### Task instructions
Scan the entries that follow and give only the number of lines containing "computer".
======== Given information ========
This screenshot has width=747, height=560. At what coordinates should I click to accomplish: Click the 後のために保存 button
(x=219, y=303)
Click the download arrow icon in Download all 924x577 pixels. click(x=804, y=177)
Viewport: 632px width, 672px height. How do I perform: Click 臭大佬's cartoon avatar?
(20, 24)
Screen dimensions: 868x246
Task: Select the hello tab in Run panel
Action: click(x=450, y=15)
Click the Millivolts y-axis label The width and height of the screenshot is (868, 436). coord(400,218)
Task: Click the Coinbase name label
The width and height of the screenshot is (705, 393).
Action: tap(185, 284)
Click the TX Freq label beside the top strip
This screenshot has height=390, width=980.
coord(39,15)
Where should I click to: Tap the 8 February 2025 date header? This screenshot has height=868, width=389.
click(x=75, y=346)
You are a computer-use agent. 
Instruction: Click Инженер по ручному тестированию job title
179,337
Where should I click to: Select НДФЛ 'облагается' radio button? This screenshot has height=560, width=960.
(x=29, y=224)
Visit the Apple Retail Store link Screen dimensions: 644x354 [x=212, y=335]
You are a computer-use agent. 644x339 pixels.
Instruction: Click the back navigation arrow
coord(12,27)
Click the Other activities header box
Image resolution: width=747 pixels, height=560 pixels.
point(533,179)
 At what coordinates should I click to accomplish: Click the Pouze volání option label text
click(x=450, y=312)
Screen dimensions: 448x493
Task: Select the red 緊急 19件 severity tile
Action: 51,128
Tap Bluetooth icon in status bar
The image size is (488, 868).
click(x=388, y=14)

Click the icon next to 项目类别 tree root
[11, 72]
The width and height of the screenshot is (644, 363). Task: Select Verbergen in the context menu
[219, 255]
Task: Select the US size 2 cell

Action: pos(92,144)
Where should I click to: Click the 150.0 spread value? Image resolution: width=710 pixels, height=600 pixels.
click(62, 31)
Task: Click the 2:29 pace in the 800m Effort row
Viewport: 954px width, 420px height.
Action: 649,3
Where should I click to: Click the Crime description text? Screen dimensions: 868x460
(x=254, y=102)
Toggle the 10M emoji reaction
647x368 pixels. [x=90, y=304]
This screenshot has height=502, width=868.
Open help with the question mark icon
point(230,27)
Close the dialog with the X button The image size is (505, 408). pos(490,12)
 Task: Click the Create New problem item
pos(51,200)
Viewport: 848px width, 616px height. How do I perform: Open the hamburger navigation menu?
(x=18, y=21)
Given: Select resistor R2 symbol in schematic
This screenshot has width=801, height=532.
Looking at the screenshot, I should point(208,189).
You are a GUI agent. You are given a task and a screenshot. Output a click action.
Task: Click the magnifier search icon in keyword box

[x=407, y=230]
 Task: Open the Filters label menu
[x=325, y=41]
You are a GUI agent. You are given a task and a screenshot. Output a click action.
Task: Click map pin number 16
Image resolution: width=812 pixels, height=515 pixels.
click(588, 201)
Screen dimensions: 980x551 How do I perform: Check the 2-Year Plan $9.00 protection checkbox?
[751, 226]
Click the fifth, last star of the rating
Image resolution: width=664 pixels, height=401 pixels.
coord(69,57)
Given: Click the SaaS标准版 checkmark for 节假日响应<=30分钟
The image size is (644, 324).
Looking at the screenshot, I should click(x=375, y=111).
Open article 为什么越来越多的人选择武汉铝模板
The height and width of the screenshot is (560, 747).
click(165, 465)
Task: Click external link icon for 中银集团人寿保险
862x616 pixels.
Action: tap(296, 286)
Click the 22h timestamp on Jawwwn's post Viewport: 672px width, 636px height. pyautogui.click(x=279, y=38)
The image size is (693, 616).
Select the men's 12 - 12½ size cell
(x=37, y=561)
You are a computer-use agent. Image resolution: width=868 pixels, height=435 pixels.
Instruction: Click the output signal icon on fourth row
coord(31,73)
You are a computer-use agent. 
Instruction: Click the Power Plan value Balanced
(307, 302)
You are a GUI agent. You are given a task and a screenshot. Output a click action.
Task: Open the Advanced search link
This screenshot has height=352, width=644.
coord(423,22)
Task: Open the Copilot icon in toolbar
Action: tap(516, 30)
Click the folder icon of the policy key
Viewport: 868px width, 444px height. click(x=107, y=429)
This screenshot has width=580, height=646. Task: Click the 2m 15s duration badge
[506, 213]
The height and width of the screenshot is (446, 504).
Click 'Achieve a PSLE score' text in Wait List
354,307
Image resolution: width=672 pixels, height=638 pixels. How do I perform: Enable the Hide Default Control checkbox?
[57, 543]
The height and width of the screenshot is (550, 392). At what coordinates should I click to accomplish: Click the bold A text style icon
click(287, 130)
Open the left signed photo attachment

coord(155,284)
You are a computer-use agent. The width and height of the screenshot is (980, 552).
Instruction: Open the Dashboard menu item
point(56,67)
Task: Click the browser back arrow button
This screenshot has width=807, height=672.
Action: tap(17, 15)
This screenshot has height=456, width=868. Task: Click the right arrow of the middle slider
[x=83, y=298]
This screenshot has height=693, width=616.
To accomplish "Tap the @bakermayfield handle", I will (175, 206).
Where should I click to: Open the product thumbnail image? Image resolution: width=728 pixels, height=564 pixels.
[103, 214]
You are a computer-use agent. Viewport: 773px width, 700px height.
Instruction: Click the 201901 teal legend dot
========
### Solved problem
6